# Problem description
Take the material below and output exactly the run of lines from the one containing "Toggle Discuz! Archiver 靜態化 checkbox" down to the one containing "Click the vertical scrollbar thumb", with both included.

#### Material for this task ####

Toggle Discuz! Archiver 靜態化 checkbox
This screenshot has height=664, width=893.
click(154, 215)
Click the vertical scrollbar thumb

####
#### Material for this task ####

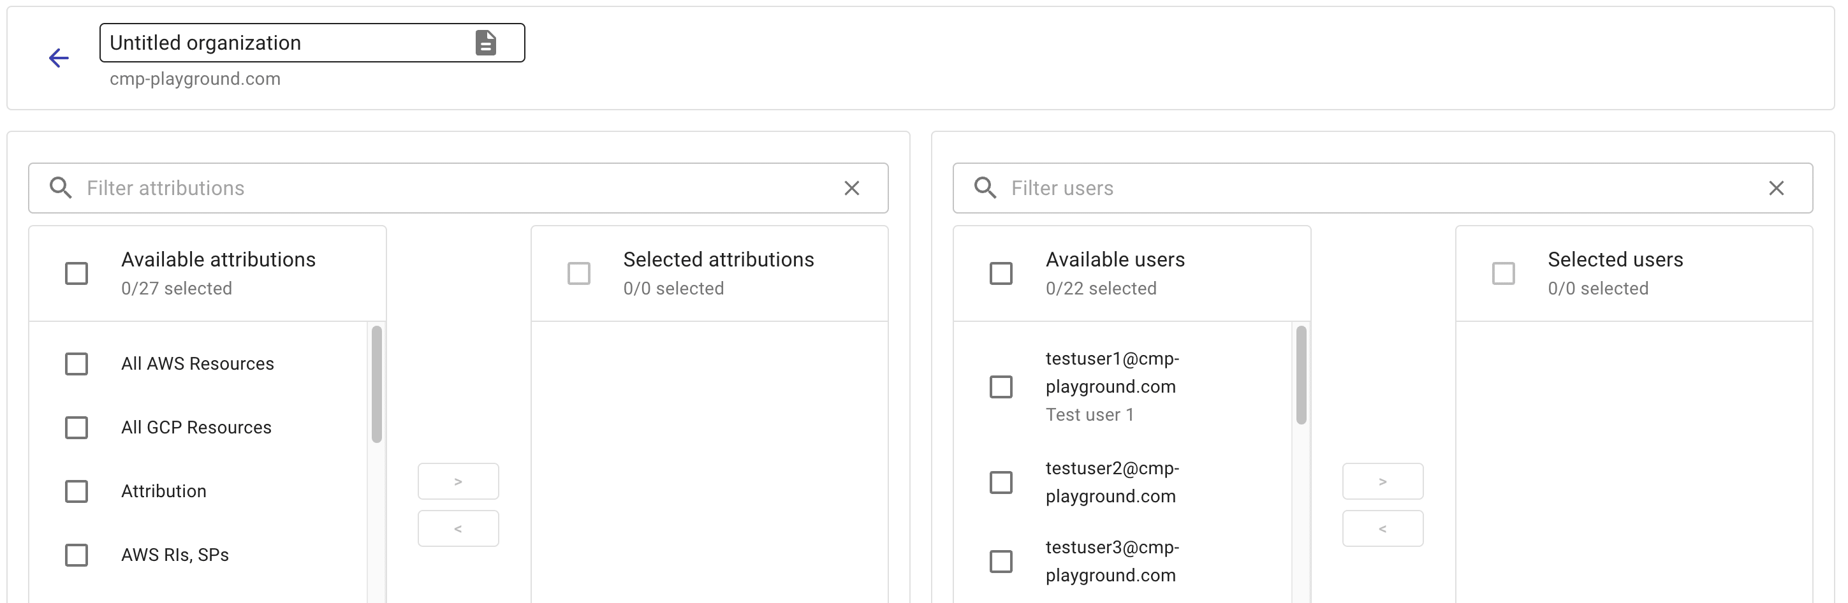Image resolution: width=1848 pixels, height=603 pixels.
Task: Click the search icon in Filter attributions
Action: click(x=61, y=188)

####

# Answer section
Toggle Discuz! Archiver 靜態化 checkbox
This screenshot has height=664, width=893.
click(154, 215)
Click the vertical scrollbar thumb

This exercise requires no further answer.